High-rise office building in Omaha, Nebraska, United States

Blackstone Plaza (formerly named Kiewit Plaza) is a 210 ft, 15-story high-rise office building in Omaha, Nebraska, United States. It is located at 3555 Farnam Street at the corner of South 36th Street, built from 1960 to 1961 in the modernist architectural style. It has been the headquarters of Berkshire Hathaway since 1962, when Warren Buffett consolidated his six partnerships into one in this building.

== History ==
Blackstone Plaza was officially announced in 1959 as Kiewit Plaza and was developed to be the headquarters of Kiewit Corporation. It was originally designed to be 12 stories tall and was located on the site between the former WOWT building and the Blackstone Hotel. Construction began the following year, and design plans changed to add an additional 3 floors. Kiewit Plaza officially opened in 1961. Kiewit Plaza also became the headquarters of Berkshire Hathaway that same year.

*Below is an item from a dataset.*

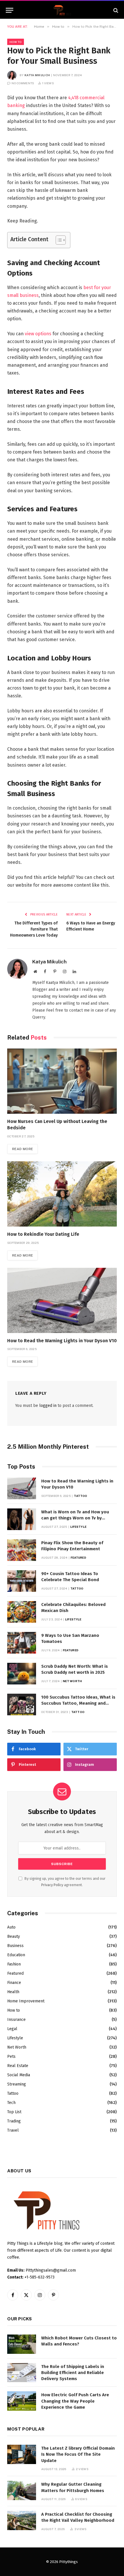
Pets (11, 2056)
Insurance (16, 2019)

Kiewit Plaza was purchased by Blackstone Plaza LLC on October 15, 2019 during redevelopments in the Blackstone neighborhood of Omaha. Kiewit Corporation moved its headquarters to North Downtown Omaha in 2022. Renovations to the building began in 2020, with the Kiewit signage being removed, and the building being re-branded to Blackstone Plaza. Blackstone Plaza's facade was also painted black to match the name. Since 2022, the building is home to WOWT Channel 6. Out of Berkshire Hathaway's nearly 400,000 employees, only 27 were employed at Blackstone Plaza as of the end of 2024.